Él más que nadie había sido testigo de lo que ambos habían sufrido y del amor que los unía, aunque Ignacio intentara negarlo.

Antes de la cena, aprovecharon para tratar algunos temas que habían quedado pendientes y analizaron uno de los libros para verificar los números que arrojaba la actividad ovina. La compra de algunos caballos estaba también en el inventario de actividades, pero, según había informado Ignacio, próximamente iría John Taylor para tratar en persona algunos asuntos, según lo que le había dicho en la ciudad. La charla se interrumpió cuando les avisaron que estaba lista la cena, y siguieron conversando en la mesa. Las mujeres estaban muy entretenidas con sus temas.

—Si les parece, mañana podemos ir al pueblo, así Maureen lo conoce. Necesito unas esencias para hacer más velas.

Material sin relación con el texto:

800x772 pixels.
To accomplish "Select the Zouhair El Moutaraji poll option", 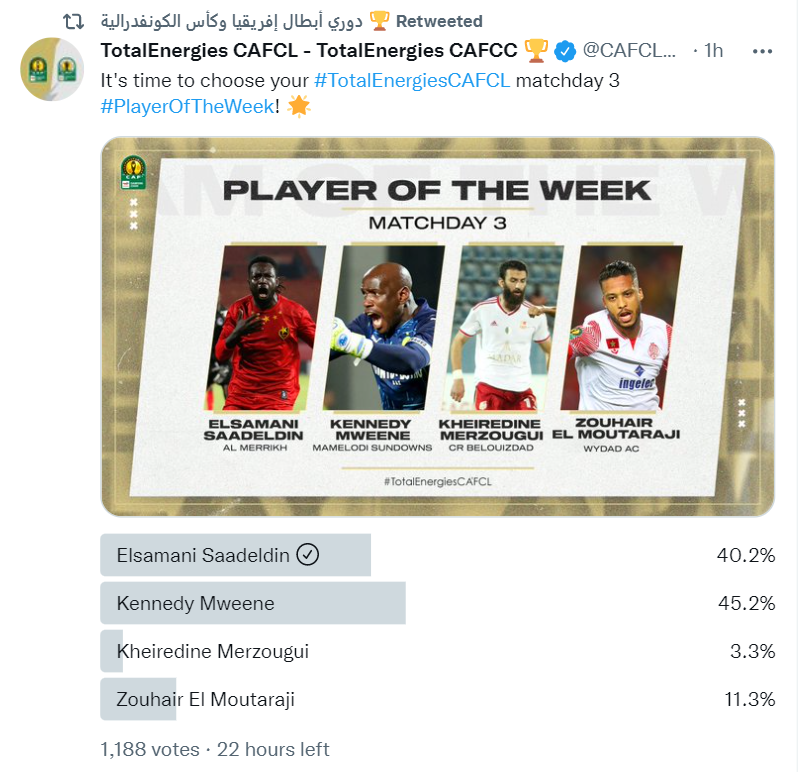I will tap(437, 699).
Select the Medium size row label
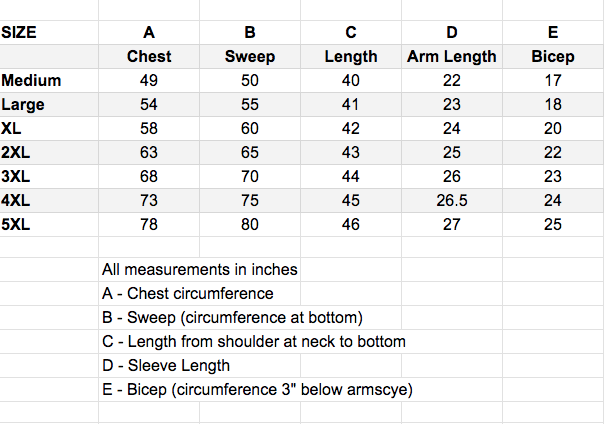This screenshot has width=604, height=424. click(x=32, y=80)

Hace tiempo que no las hago.

Aunque Ignacio conversaba con Martín, no dejaba de estar pendiente de las palabras de María. Cada tanto sus miradas se cruzaban, y una sonrisa asomaba en el rostro de la joven.

—Es una excelente idea —dijo Sara, feliz por verla tan animada otra vez.

—Me encantaría —señaló Maureen—. ¿Y vos, Clara? ¿Nos vas a acompañar esta vez? —dijo en franca alusión a que la muchacha no había sido parte del almuerzo. La hija de John Taylor lo había tomado como un desplante.

—No me lo perdería por nada —contestó Clara, que pensaba aprovechar la visita para ir a ver al doctor.

Últimamente no se había sentido bien, pero no quería preocupar a Martín ni al resto de la familia en un día tan especial como ese.

La cena terminó y se retiraron a descansar. Antes de ir a su cuarto, María se acercó a Ignacio, que estaba aún sentado.

—Mañana temprano te voy a esperar con unos amargos. No sabés cuánto extrañé nuestros desayunos —le susurró al oído.

Ignacio le tomó la mano y la besó antes de responder:

—No más que yo.

Una vez más, la armonía volvía a reinar en La Plegaria. Las cosas parecían acomodarse de a poco. Todos los habitantes de la estancia esperaban que ese sosiego se extendiera, indefinido, en el tiempo.